To make it easier to get from one vowel to the other, we insert an intrusive ‘y’ between ‘me’ and ‘a’. It becomes /meya/ – said /meeya/.
‘Threw me a’
We don’t say tickets. We do put a weak schwa vowel instead of the ‘e’.
4. It’s a Whole New Ball Game
Meaning: Referring to a changed situation or a whole new situation. Often one that is difficult or you know little about.
For example: This new manager’s style is so different! It’s a whole new ball game!
Don’t forget to pronounce the ‘s’ at the end of ‘manager’s’ as a /z/ sound.
Make the ‘oe’ in whole, and the ‘ai’ in game long enough.
5. Go To Bat For
Meaning: To support someone when the person needs help. To take the side of, support, or defend.
For example: His Mom will always go to bat for her children, even when they’re wrong sometimes.
Don’t avoid shortening ‘they are’ to they’re. They’re is said the same as in the phrase ‘over there’.
The ‘e’ in children is de-stressed and said as a short ‘u’ schwa vowel.
Don’t leave out the ‘s’ which is saying ‘z’, at the end of sometimes.

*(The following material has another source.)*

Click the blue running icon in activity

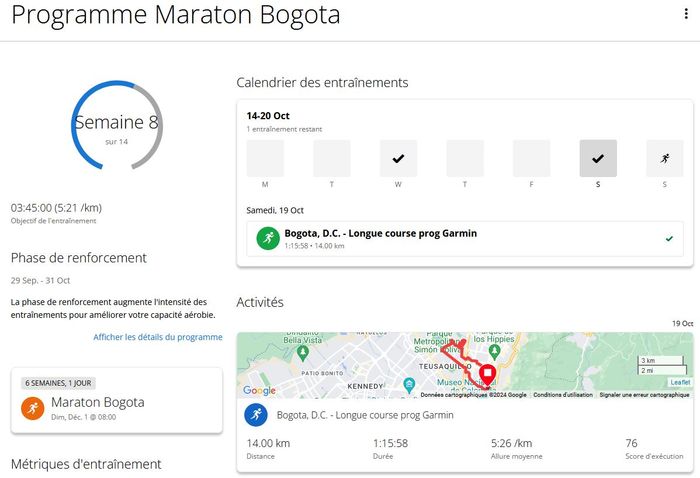(257, 415)
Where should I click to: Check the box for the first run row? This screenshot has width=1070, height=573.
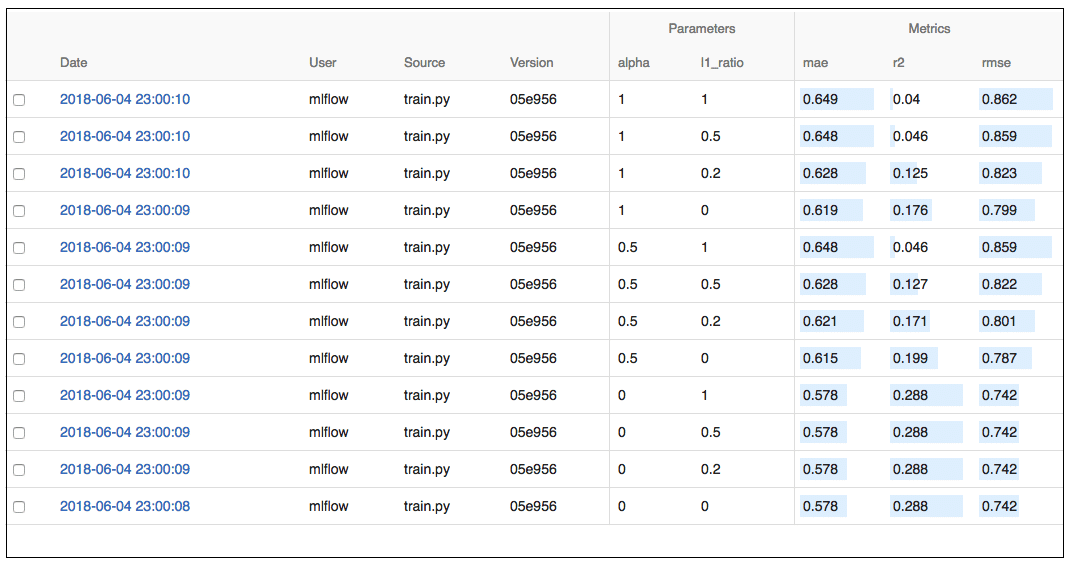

6. Keep One’s Eye On The Ball
Meaning: To pay attention to a situation or to stay focused on what they’re doing
For example: Bill would do better in class if he’d keep his eye on the ball, especially in math class.
To sound more flowing in American English we don’t say ‘would – do’ with a break between the words. We join them and elide, or get rid of the /d/ at the end of ‘would’.
When a word ends in a consonant, and the next word begins with the same consonant, we elide or get rid of the consonant at the end of the first word.
So it becomes ‘woo do’
‘would do better’
It’s said ‘ispe shəlly’ not ‘shally’.
The ‘a’ becomes a schwa short ‘ u’ sound.
The stressed or longest syllable is ‘spe’
I hope this has helped you practice your American accent, and to understand how to use these idioms in your everyday conversations.